Illicit massage businesses, which are often associated with human trafficking activities, can be difficult to detect because they use the same online platforms as legitimate massage businesses, such as advertisement services, job recruitment ads, and review boards. Investigators need better tools to help identify illicit massage businesses to combat human trafficking and public health risks. This project will use common online review sites to develop data analysis techniques that enable automatic detection of illicit massage businesses, and the tools and techniques developed in this project may subsequently be applied to other illicit business detection as well.
Problem addressed
Over 10,000 illicit massage businesses (IMBs) are scattered throughout the United States, many of which force women into sex trafficking. Current efforts to identify IMBs heavily rely on massage-specific sex buyer forums. However, online evidence of trafficking risk factors can also be gathered from more static review sites such as Yelp and Google. Customer reviews and business information can be mapped to other data sources such as business licenses and court records. By mining for correlations between labeled massage business truth sets and external data including zoning, census data, business hours, similar authorship, and more, the researchers will be able to pivot between known IMBs and identify new potential IMBs. This project focuses on the state of Colorado which has an estimated 200 IMBs.

Record set »
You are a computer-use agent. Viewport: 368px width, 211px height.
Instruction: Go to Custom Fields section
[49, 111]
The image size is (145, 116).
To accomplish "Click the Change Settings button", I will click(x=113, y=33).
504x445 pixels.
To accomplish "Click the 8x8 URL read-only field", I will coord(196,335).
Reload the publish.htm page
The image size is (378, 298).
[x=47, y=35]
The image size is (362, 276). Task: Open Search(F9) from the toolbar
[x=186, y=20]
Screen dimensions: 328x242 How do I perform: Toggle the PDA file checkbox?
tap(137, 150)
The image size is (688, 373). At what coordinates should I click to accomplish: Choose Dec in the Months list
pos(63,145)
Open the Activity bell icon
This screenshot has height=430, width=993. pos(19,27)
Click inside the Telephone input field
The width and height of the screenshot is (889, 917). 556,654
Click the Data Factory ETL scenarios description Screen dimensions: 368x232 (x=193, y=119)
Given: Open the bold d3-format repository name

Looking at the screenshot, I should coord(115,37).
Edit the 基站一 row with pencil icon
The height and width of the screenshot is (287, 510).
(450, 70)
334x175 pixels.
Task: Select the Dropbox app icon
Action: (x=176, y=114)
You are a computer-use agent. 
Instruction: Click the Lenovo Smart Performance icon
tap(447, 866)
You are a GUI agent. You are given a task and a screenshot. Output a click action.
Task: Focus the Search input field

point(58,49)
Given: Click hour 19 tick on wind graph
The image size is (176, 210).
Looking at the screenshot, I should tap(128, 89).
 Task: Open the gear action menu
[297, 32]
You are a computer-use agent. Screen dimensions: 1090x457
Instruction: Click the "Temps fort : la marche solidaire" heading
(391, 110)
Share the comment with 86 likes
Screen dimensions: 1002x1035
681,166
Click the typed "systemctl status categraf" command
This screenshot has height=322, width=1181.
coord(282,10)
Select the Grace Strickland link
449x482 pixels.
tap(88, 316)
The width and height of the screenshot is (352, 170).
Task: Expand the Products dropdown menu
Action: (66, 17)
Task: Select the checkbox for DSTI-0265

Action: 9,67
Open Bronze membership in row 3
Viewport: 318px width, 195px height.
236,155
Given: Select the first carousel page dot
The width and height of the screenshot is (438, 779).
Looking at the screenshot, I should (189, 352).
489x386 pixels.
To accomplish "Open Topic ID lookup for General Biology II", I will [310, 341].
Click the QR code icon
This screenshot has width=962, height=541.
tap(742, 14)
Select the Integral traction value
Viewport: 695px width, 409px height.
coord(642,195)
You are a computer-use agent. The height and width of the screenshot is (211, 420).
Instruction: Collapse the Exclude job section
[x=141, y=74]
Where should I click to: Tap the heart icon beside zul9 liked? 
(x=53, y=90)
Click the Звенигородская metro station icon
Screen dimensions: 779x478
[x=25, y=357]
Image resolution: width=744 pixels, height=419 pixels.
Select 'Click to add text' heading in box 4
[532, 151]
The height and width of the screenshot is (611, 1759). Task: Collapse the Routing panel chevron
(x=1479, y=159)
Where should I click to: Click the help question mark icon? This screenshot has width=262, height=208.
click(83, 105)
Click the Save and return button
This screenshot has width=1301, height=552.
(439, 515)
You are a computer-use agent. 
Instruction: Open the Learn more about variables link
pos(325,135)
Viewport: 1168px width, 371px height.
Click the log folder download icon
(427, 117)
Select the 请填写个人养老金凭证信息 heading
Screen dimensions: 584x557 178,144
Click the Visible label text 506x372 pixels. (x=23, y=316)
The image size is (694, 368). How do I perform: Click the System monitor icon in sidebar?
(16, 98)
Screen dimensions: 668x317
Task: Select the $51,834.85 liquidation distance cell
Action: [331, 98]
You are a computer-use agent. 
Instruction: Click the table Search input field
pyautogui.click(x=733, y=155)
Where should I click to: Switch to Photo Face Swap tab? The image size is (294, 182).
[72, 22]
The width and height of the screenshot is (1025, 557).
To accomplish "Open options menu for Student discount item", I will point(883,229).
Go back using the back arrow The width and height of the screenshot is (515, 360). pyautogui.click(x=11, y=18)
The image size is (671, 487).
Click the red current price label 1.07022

What is needed » Put this sentence from the text on illicit massage businesses into Spanish: "Customer reviews and business information can be mapped to other data sources such as business licenses and court records."

Answer to the problem » Las reseñas de clientes y la información de los negocios pueden vincularse con otras fuentes de datos, como licencias comerciales y registros judiciales.